The arrival of Ruby and the rest helped convince enterprises about dynamic language, he says, but didn’t add a huge amount of competition because there was a lot of hype around them: “In 2005, Ruby [and the Rails framework] had a lot of hype. After that, the advantage went away, and today Rails is far away from the hype.”
PHP has consistently grown, he says, because of the enterprise features available in Zend Server: “We are the only company to connect out of the box to SQL Server, DB2, and databases like Mongo.”
Another plus has been Oracle’s mishandling of Java, which ended the perception that Java is more secure: “Oracle has been so slow to respond to security issues in Java. The PHP community gives a faster response. Oracle has been dragging its feet, but the PHP community works with the vendors – and we have security fixes out within 24 to 48 hours.”
Any performance gap has also gone away, because the language is no longer the bottleneck: “With the move to services in the cloud, it’s no longer about how fast your language is, but how fast your services respond.”
To Gutmans, Java looks like a legacy system running on mainframes. But PHP is even winning out on older systems, and becoming a front end for them – it is shipped on IBM’s venerable iSeries servers (the former AS/400).
Gutmans sees a High PHP and a Low PHP audience. Some, like Fox, do everything in PHP, while others like DHL and Prada, use it to interface to legacy platforms running J2EE.
Zend in the DevOps troops
PHP gets a bad press, because it has never been an academic language, he says. “Even in the early days in 2000, it has always been a pragmatic language, like Visual Basic. It’s known as the English of the Web.”
Despite this, it’s strong on current trends, like DevOps, the re-working of the relationship between developers and operations people: “We’ve been very successful mainly because we have embraced DevOps. We help Development and Operations to collaborate.”
DevOps pushes elements of development (including testing) into the operations phase, and can produce code quickly without sacrificing quality.
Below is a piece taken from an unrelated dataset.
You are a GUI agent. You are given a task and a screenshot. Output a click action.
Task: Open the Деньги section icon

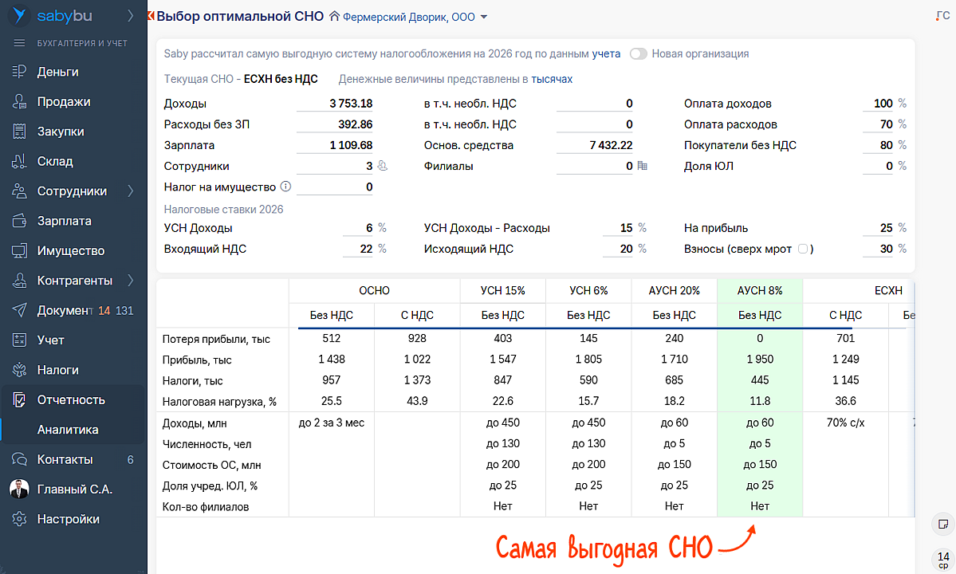[x=20, y=72]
“The real benefit is in shared visibility for Development and Operations,” he says, stressing that developers don’t have unlimited access to the code when it is in operation: “We don’t think you should let developers do whatever they like in the cycle. It is more of a read only mode.” It also helps operations people to be proactive in an earlier stage: “Ops people are sick of being seen as blockers, they want to be seen as enablers.
“When there is a bug, they can jointly look at the code together. There is less blame-storming.”
In future Zend will become even more embeddable – and consistent across all environments. It’s already available as a package on Amazon, and is also on IBM’s Smart Cloud and Red Hat’s Open Shift. It’s more about APIs now, says Gutmans, while in 2005, there was a lot of XML and Web services. There’s a strong focus on databases, and PHP now uses JSON as a native format.
Is PHP really declining? Gutmans has me convinced it is booming.